● WHAT TO WORK ON
Only the pictures are to be omitted; everything else in the listing must be reproduced exactly.

● GIVEN ENTRIES
☆ ☆ ☆ ☆

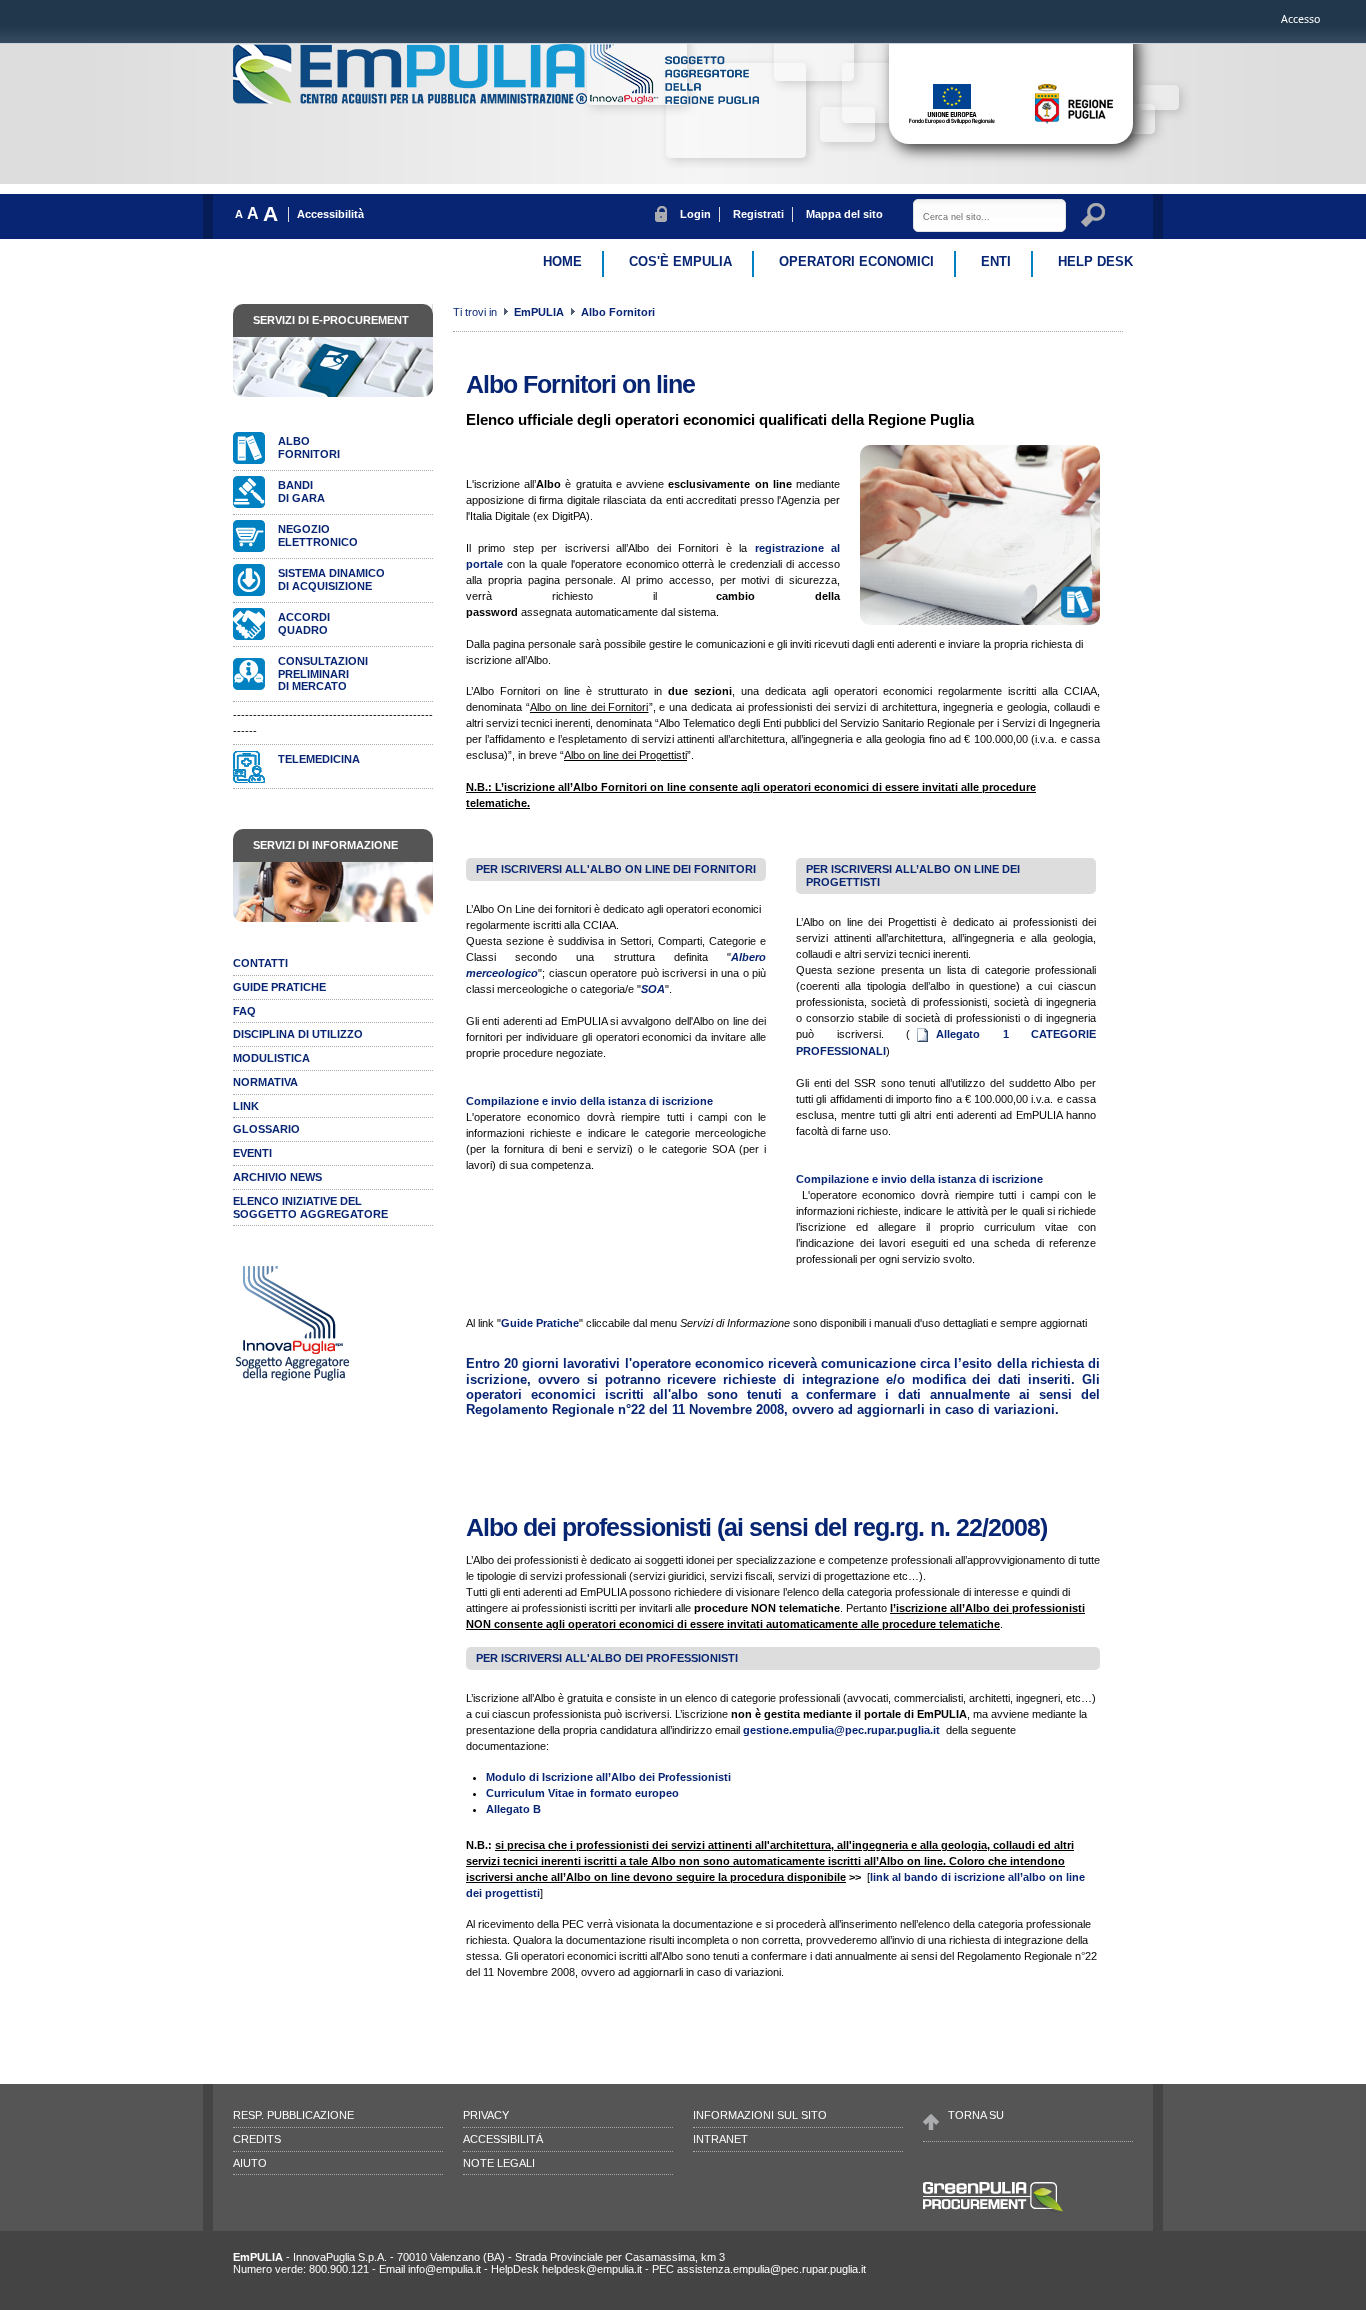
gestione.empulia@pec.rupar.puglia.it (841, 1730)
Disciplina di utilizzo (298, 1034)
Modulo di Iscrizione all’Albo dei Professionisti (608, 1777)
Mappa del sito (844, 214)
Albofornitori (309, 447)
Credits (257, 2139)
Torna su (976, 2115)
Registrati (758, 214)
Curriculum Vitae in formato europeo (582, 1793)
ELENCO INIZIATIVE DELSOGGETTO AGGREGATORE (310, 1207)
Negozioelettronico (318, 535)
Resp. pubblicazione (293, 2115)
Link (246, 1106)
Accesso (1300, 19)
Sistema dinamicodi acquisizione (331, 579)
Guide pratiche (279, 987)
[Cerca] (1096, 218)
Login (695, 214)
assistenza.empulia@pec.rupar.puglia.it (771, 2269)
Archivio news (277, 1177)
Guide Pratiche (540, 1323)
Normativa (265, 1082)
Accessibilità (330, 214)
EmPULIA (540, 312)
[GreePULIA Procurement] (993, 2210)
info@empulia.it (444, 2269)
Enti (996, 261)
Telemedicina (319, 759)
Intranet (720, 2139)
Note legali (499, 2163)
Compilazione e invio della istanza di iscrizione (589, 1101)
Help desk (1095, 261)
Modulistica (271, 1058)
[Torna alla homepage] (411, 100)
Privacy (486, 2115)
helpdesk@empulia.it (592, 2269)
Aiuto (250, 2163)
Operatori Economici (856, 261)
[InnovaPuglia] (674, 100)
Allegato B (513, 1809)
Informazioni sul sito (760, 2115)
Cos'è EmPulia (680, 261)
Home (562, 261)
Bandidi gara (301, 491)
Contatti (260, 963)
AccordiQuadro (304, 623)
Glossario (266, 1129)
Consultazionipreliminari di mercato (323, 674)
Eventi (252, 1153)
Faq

☆ ☆ ☆ ☆

● OUTPUT
gestione.empulia@pec.rupar.puglia.it (841, 1730)
Disciplina di utilizzo (298, 1034)
Modulo di Iscrizione all’Albo dei Professionisti (608, 1777)
Mappa del sito (844, 214)
Albofornitori (309, 447)
Credits (257, 2139)
Torna su (976, 2115)
Registrati (758, 214)
Curriculum Vitae in formato europeo (582, 1793)
ELENCO INIZIATIVE DELSOGGETTO AGGREGATORE (310, 1207)
Negozioelettronico (318, 535)
Resp. pubblicazione (293, 2115)
Link (246, 1106)
Accesso (1300, 19)
Sistema dinamicodi acquisizione (331, 579)
Guide pratiche (279, 987)
[Cerca] (1096, 218)
Login (695, 214)
assistenza.empulia@pec.rupar.puglia.it (771, 2269)
Archivio news (277, 1177)
Guide Pratiche (540, 1323)
Normativa (265, 1082)
Accessibilità (330, 214)
EmPULIA (540, 312)
[GreePULIA Procurement] (993, 2210)
info@empulia.it (444, 2269)
Enti (996, 261)
Telemedicina (319, 759)
Intranet (720, 2139)
Note legali (499, 2163)
Compilazione e invio della istanza di iscrizione (589, 1101)
Help desk (1095, 261)
Modulistica (271, 1058)
[Torna alla homepage] (411, 100)
Privacy (486, 2115)
helpdesk@empulia.it (592, 2269)
Aiuto (250, 2163)
Operatori Economici (856, 261)
[InnovaPuglia] (674, 100)
Allegato B (513, 1809)
Informazioni sul sito (760, 2115)
Cos'è EmPulia (680, 261)
Home (562, 261)
Bandidi gara (301, 491)
Contatti (260, 963)
AccordiQuadro (304, 623)
Glossario (266, 1129)
Consultazionipreliminari di mercato (323, 674)
Eventi (252, 1153)
Faq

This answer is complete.